(Pixel coordinate grounding data)
□ □ □ □ □ □ □

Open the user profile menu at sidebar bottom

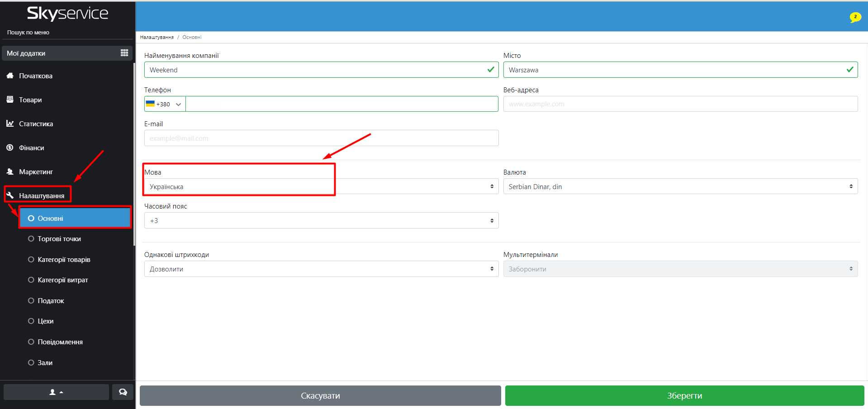point(56,392)
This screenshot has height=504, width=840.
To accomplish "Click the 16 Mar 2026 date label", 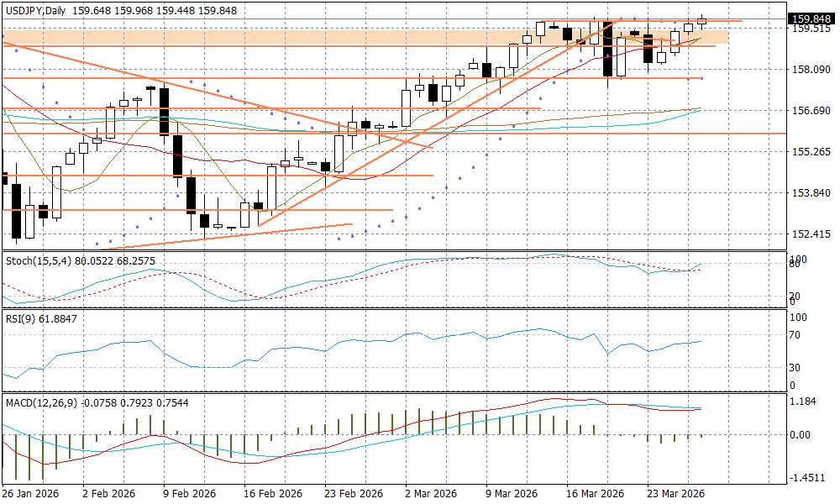I will 595,493.
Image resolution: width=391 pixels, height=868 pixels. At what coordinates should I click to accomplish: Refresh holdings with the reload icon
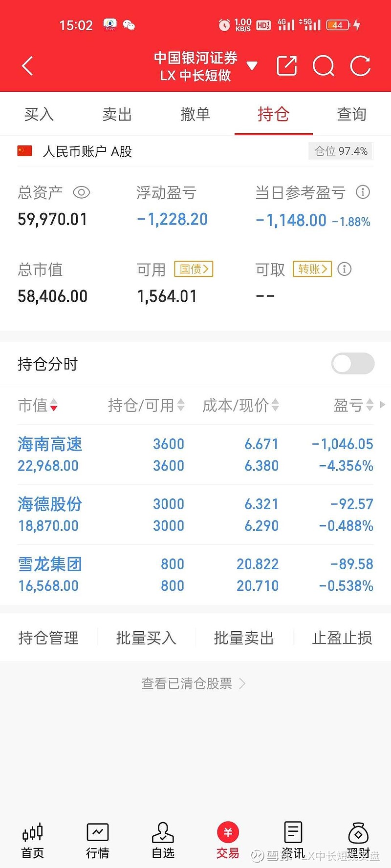coord(360,66)
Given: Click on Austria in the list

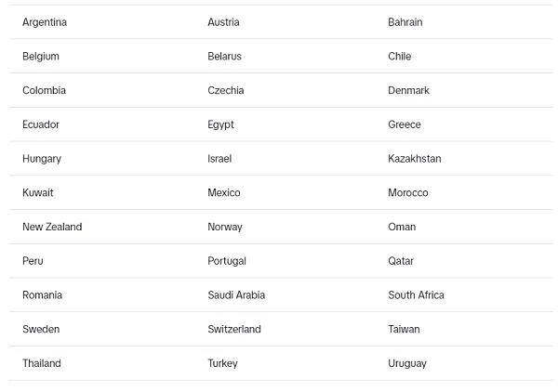Looking at the screenshot, I should coord(223,22).
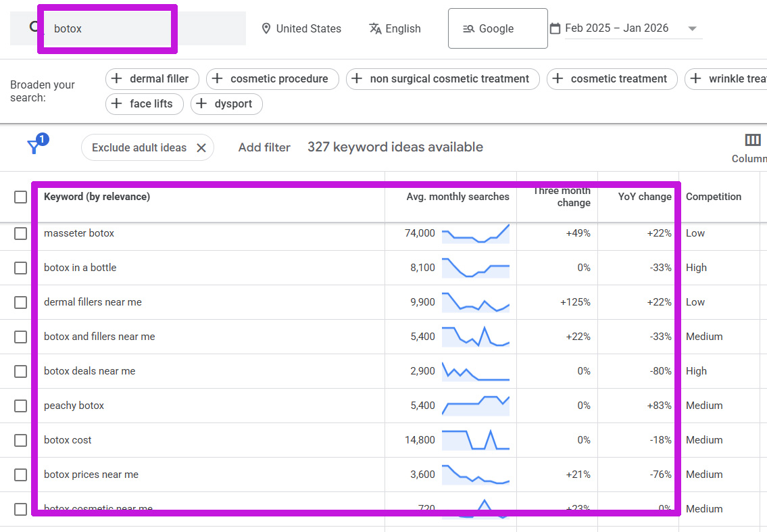Click the location pin icon for United States

pyautogui.click(x=266, y=28)
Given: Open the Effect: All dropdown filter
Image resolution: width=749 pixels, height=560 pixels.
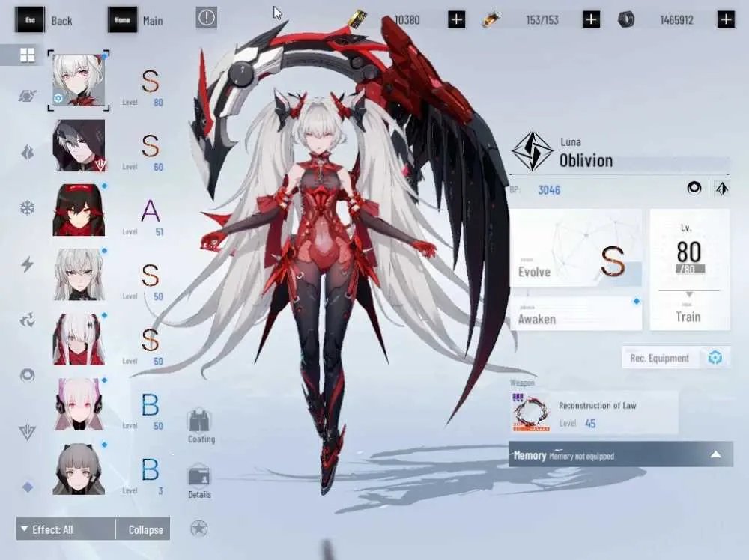Looking at the screenshot, I should coord(66,529).
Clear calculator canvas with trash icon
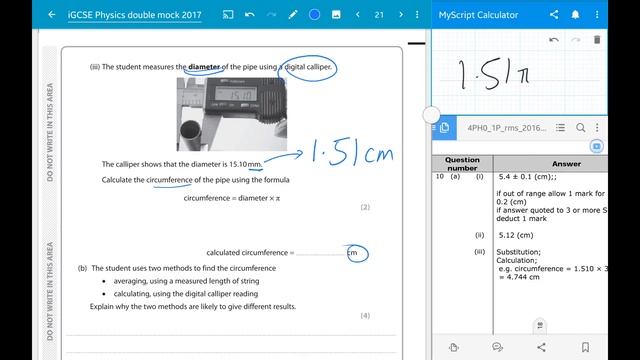640x360 pixels. (x=597, y=40)

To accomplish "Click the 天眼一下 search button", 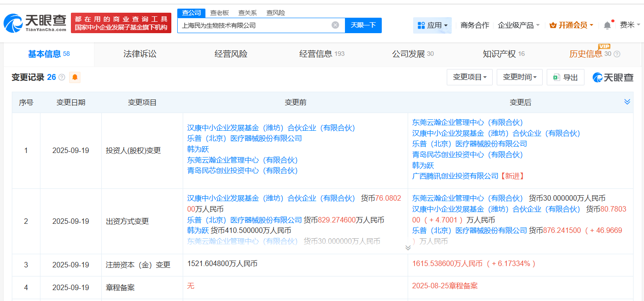I will (364, 25).
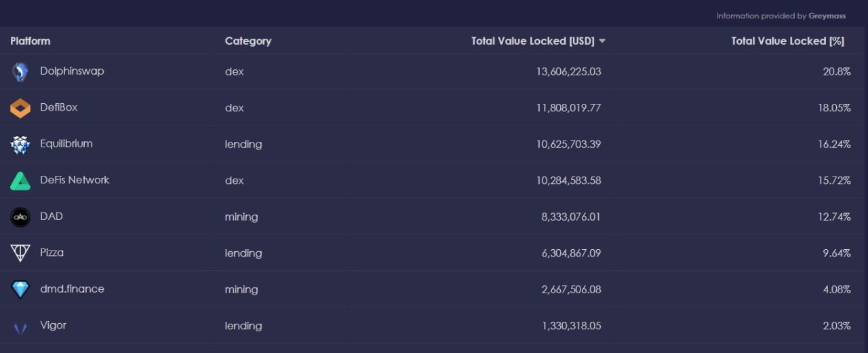Click the mining category in DAD row
This screenshot has height=353, width=868.
[241, 217]
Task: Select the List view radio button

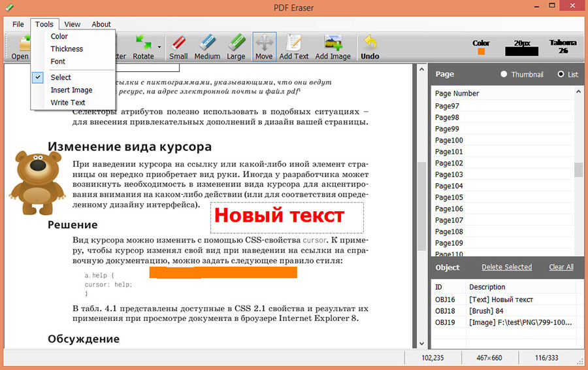Action: pos(561,75)
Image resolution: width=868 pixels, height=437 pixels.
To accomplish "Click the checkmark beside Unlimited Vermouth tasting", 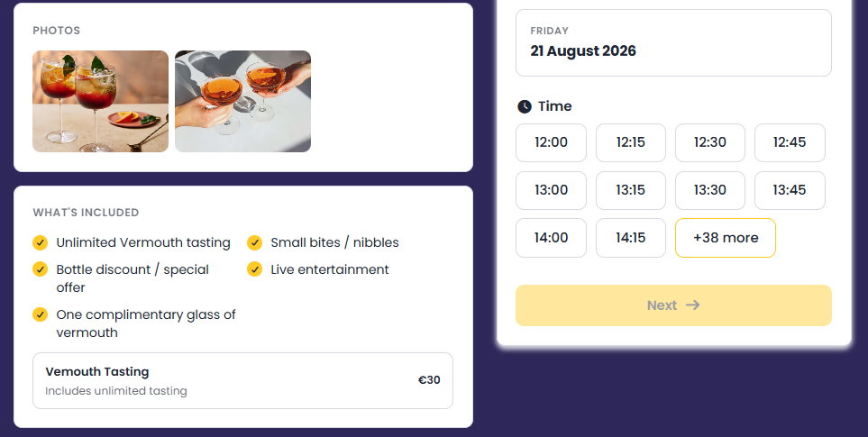I will (x=40, y=243).
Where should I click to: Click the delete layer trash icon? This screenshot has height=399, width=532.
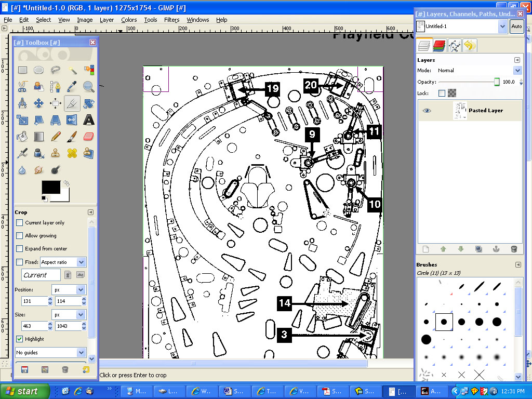514,249
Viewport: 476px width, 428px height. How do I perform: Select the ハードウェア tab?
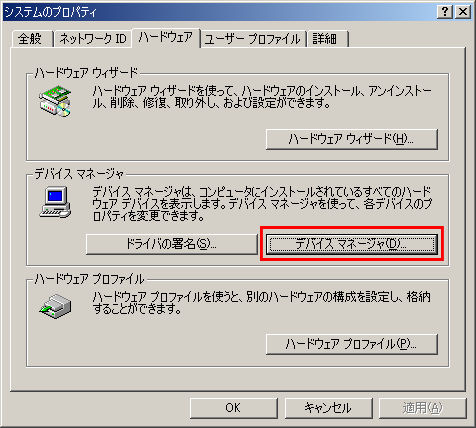[166, 37]
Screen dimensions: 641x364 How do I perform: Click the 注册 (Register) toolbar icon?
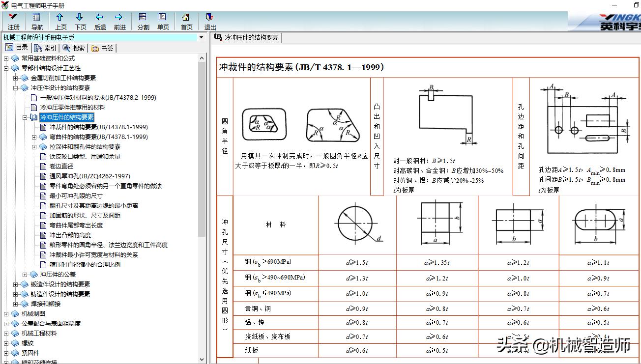click(x=13, y=18)
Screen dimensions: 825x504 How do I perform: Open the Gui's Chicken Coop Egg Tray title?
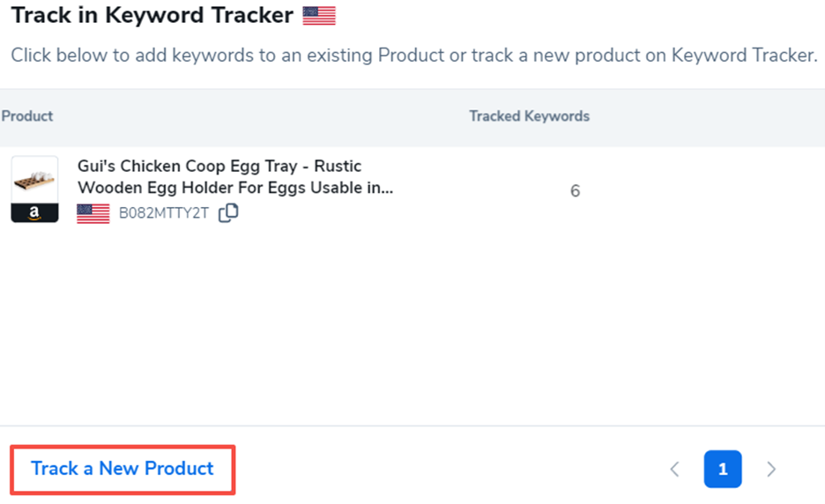point(219,167)
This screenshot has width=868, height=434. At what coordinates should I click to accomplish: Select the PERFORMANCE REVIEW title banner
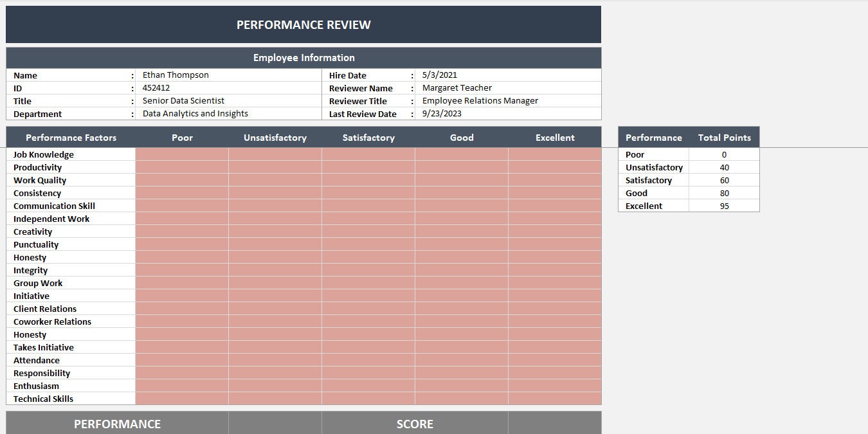pyautogui.click(x=303, y=24)
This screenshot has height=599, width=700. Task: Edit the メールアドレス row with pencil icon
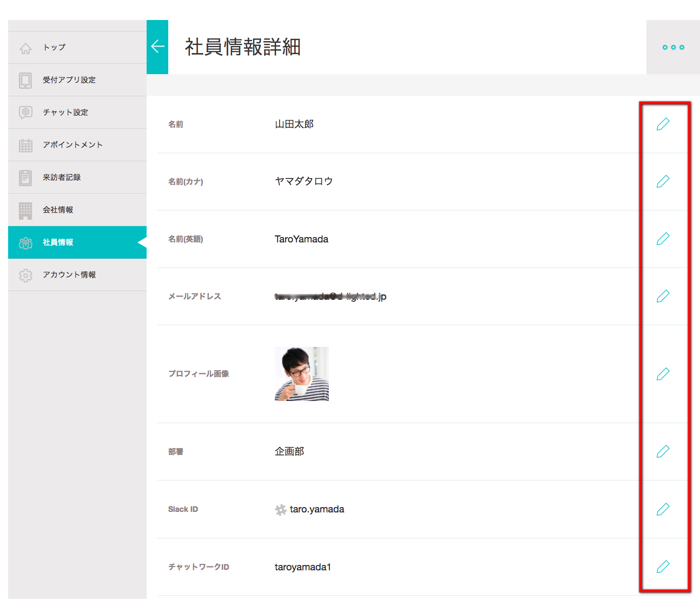[x=663, y=296]
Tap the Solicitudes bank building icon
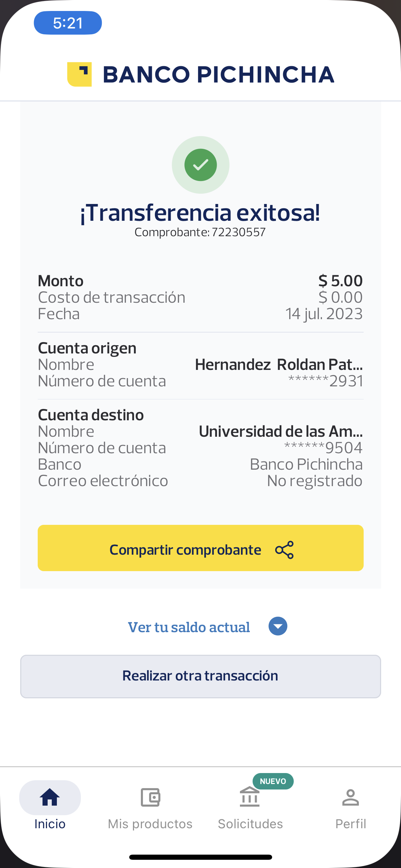The height and width of the screenshot is (868, 401). 250,797
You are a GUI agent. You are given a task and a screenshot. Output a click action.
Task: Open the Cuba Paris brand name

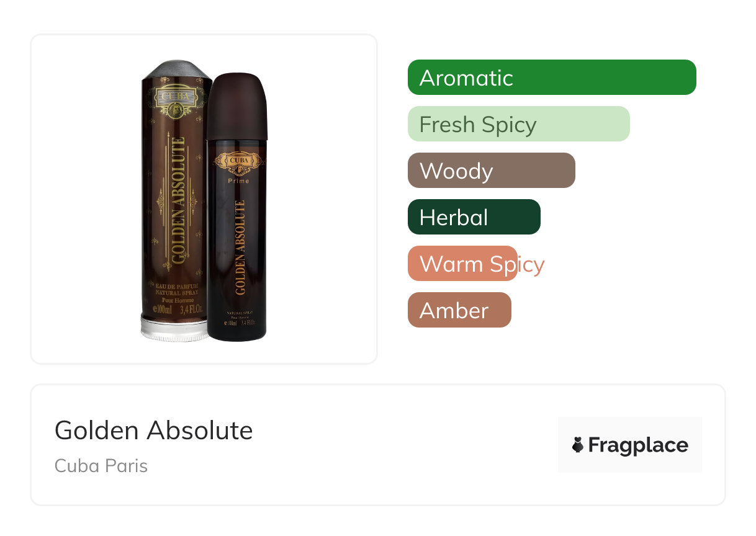coord(101,465)
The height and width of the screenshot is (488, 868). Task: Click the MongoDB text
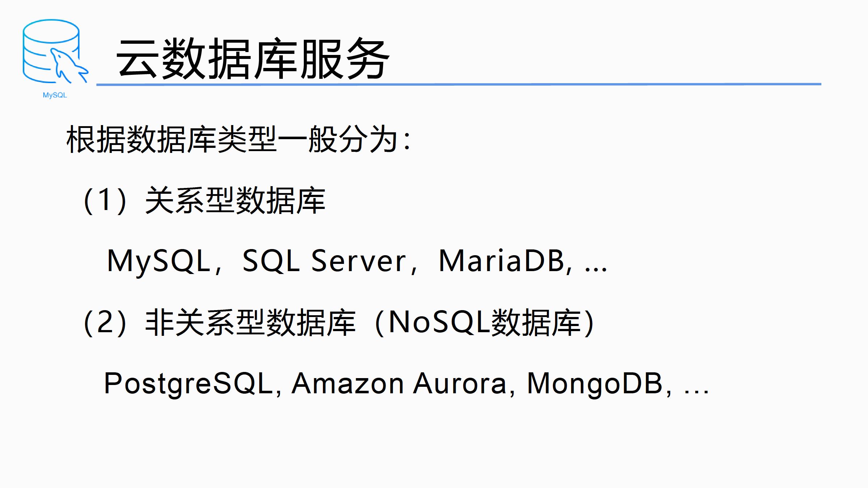click(x=595, y=384)
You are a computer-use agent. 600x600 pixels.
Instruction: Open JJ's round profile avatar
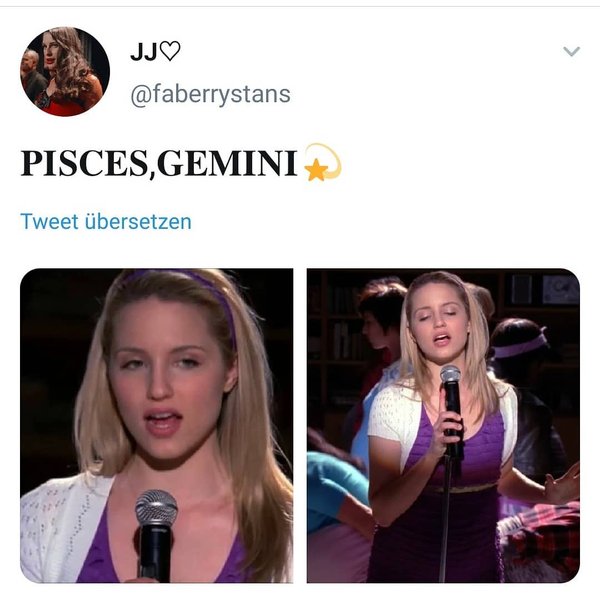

□ □ □ □ □ □ □

Requirement: Repeat the lines of the records verbatim, starting at the line containing "You are a computer-use agent. 600x600 pixels." and stopping after the final line. Images stay out.

Response area:
You are a computer-use agent. 600x600 pixels.
Instruction: Open JJ's round profile avatar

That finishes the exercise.